An exact, word-for-word copy of the entries is required, beginning at the line that contains "Open the Mitchell Admin user menu" and ending at the last line, both included.

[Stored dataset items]
—————

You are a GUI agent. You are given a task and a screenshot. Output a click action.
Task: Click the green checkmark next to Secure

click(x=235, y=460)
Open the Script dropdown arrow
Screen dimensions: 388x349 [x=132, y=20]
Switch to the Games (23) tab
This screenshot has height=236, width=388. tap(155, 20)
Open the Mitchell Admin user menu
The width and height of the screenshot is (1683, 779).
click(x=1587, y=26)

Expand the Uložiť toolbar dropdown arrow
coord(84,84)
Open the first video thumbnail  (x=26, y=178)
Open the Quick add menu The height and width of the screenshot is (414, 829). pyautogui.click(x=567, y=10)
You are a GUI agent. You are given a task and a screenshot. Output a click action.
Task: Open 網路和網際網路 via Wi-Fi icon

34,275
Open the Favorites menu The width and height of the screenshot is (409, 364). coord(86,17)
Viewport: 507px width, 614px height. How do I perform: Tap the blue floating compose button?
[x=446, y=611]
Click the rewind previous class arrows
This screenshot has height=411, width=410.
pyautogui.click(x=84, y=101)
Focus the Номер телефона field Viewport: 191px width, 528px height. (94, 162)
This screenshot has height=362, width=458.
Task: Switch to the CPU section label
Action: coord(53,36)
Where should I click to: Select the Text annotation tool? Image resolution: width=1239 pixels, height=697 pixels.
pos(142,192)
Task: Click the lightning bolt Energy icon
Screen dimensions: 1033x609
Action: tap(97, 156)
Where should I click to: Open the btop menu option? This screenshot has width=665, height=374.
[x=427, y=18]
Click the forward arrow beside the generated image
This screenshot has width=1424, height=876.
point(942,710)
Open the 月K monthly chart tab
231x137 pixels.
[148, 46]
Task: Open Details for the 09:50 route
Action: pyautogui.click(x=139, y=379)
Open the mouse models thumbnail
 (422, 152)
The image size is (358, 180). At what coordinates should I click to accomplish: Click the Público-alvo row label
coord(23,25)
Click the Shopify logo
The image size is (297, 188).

—————

Response:
Open the Mitchell Admin user menu
The width and height of the screenshot is (1683, 779).
click(x=1587, y=26)

Expand the Uložiť toolbar dropdown arrow
coord(84,84)
Open the first video thumbnail  (x=26, y=178)
Open the Quick add menu The height and width of the screenshot is (414, 829). pyautogui.click(x=567, y=10)
You are a GUI agent. You are given a task and a screenshot. Output a click action.
Task: Open 網路和網際網路 via Wi-Fi icon

34,275
Open the Favorites menu The width and height of the screenshot is (409, 364). coord(86,17)
Viewport: 507px width, 614px height. How do I perform: Tap the blue floating compose button?
[x=446, y=611]
Click the rewind previous class arrows
This screenshot has height=411, width=410.
pyautogui.click(x=84, y=101)
Focus the Номер телефона field Viewport: 191px width, 528px height. (94, 162)
This screenshot has height=362, width=458.
Task: Switch to the CPU section label
Action: coord(53,36)
Where should I click to: Select the Text annotation tool? Image resolution: width=1239 pixels, height=697 pixels.
pos(142,192)
Task: Click the lightning bolt Energy icon
Screen dimensions: 1033x609
Action: tap(97, 156)
Where should I click to: Open the btop menu option? This screenshot has width=665, height=374.
[x=427, y=18]
Click the forward arrow beside the generated image
This screenshot has width=1424, height=876.
point(942,710)
Open the 月K monthly chart tab
231x137 pixels.
[148, 46]
Task: Open Details for the 09:50 route
Action: pyautogui.click(x=139, y=379)
Open the mouse models thumbnail
 (422, 152)
The image size is (358, 180). At what coordinates should I click to accomplish: Click the Público-alvo row label
coord(23,25)
Click the Shopify logo
The image size is (297, 188).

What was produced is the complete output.